The ancient temple of Daksha Mahadev, also known as the Daksheshwar Mahadev Temple, is located in Kankhal’s south. According to Hindu traditions, King Daksha Prajapati, the father of Lord Shiva’s first bride Dakshayani, staged a yaga to which he purposefully did not invite Lord Shiva. When she showed there unannounced, he was further humiliated by the king, which angered Sati, who self-immolated herself in the yagna kund. King Daksha was later assassinated by the demon Virabhadra, who was born from Shiva’s rage. Shiva later brought the king back to life and gave him a goat’s head. The Daksha Mahadev temple is dedicated to this legend.
Bharat Mata Mandir :
Bharat Mata Mandir is a multi-story temple devoted to the goddess Bharat Mata (Mother India). Indira Gandhi dedicated the Bharat Mata Mandir on the banks of the Ganges on May 15, 1983.

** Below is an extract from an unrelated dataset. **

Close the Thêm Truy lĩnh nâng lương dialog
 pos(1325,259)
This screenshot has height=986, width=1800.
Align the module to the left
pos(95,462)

The statue of Bharat Mata may be found on the first floor. The second level, Shur Mandir, is dedicated to India’s well-known heroes. The third level of the Matri Mandir is dedicated to the accomplishments of India’s legendary women, including Radha, Mira, Savitri, Draupadi, Ahilya, Anusuya, Maitreyi, Gargi, and others. The fourth storey Sant Mandir features prominent saints from several religions, including Jainism, Sikhism, and Buddhism. On the fifth level, there is an assembly hall with walls displaying the symbolic cohabitation of all religions practised in India and paintings illustrating history in various areas. The sixth storey is dedicated to the numerous manifestations of the Goddess Shakti, while the seventh floor is dedicated to all avatars of Lord Vishnu. The eighth level houses Lord Shiva’s temple, from which worshipers may see the Himalayas, Haridwar, and the Sapta Sarovar campus.
Piran Kaliyar :
Piran Kaliyar Sharif, built by Ibrahim Lodhi, a ruler of Delhi, this ‘Dargah’ of Hazrat Alauddin Sabir Kaliyari, a 13th century Sufi Saint of the Chishti Order (also known as Sarkar Sabir Pak), in Kaliyar village, 7 km (4.3 mi) from Roorkee, is visited by devotees from all over the world during the annual ‘Urs’ festival,
Neel Dhara Pakshi Vihar :
Neel Dhara Pakshi Vihar is a bird viewing spot on the Haridwar Bhimgoda Barrier with a diverse fauna and vegetation, 3.5 km away from Haridwar Junction Railway Station. On the Ganges River near the ghat of HarKiPauri stands the Bhimgoda Dam. The dam was first designed to support irrigation but also produces hydropower and regulates floods. Neel Dhara Pakshi Vihar is the region behind the dam. Among bird lovers, the site is popular.